→ **DATASET EXTRACT**
- - -
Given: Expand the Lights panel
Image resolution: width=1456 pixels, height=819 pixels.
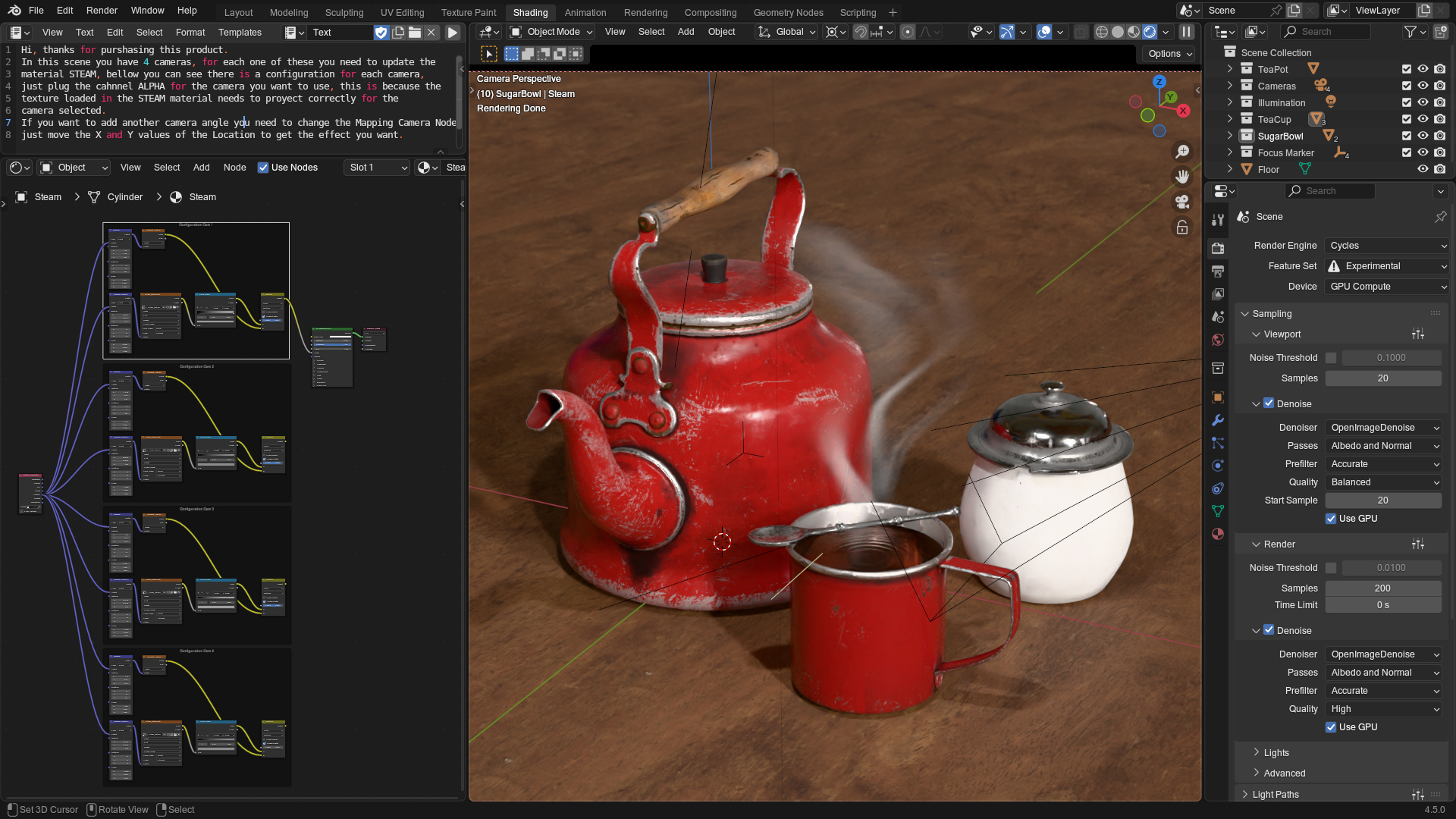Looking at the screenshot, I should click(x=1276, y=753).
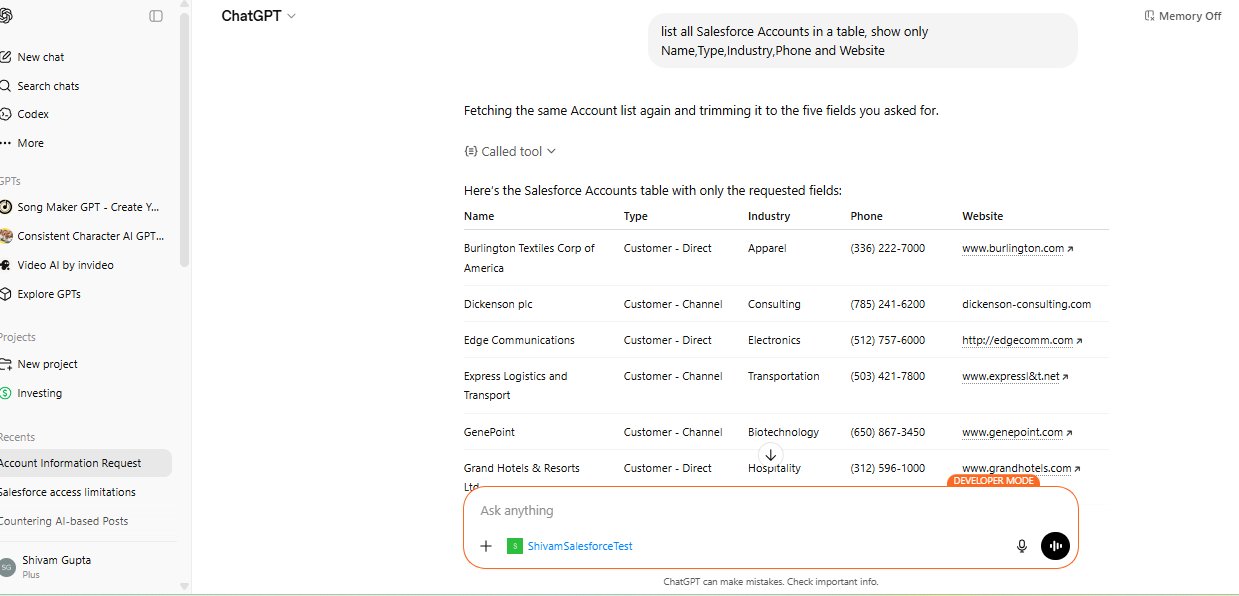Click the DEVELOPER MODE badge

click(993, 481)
- - -
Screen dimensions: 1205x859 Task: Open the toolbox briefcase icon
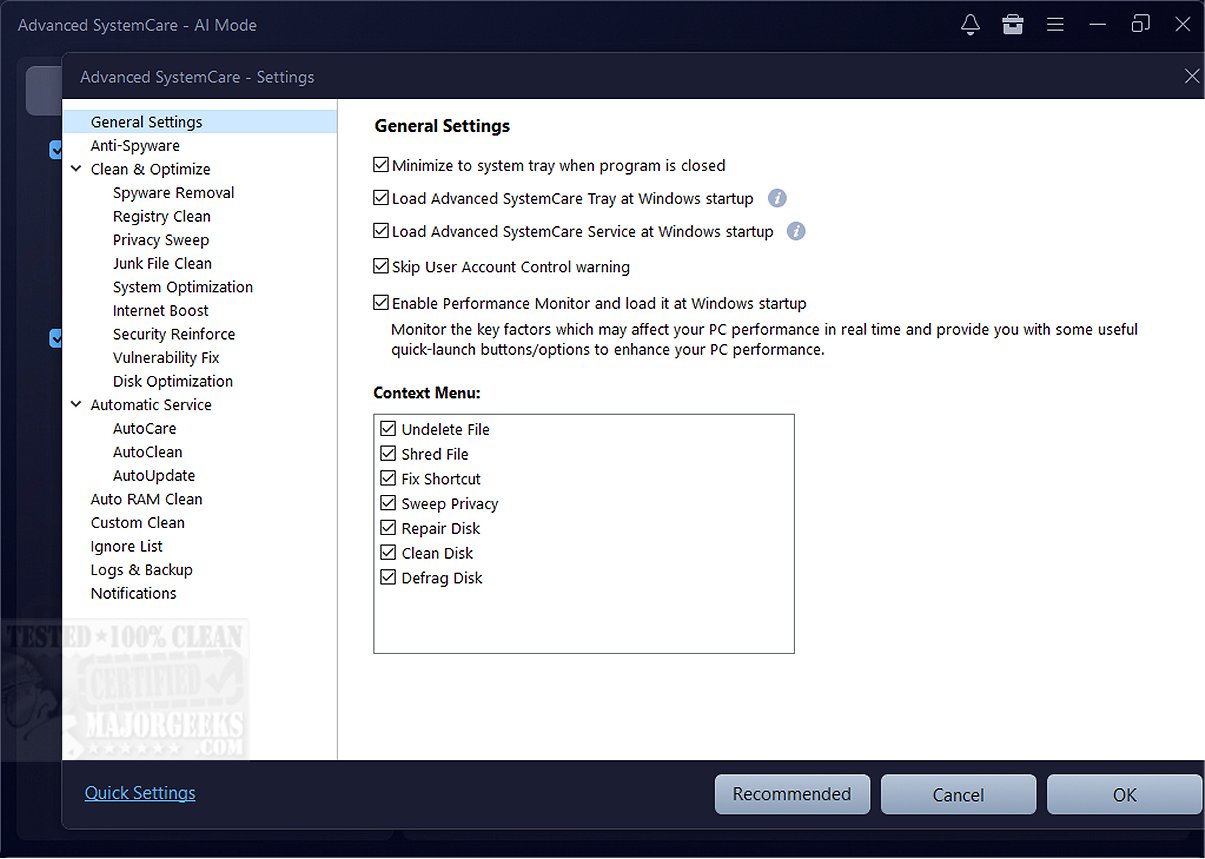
- - -
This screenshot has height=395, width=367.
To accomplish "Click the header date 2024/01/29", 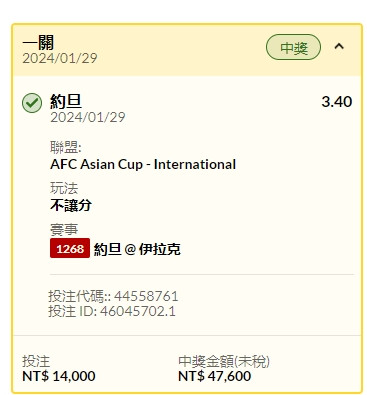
- - -
→ **YOUR GOAL**
Output the lines starting at the one containing "Given: Expand the Lights panel" and ending at the one containing "click(993, 481)" as a JSON list of strings, one string per line, with blank lines skipped and the pictures left out.

→ **SOLUTION FOR THIS TASK**
[
  "Given: Expand the Lights panel",
  "Image resolution: width=1456 pixels, height=819 pixels.",
  "Looking at the screenshot, I should click(x=1276, y=753).",
  "Click the DEVELOPER MODE badge",
  "click(993, 481)"
]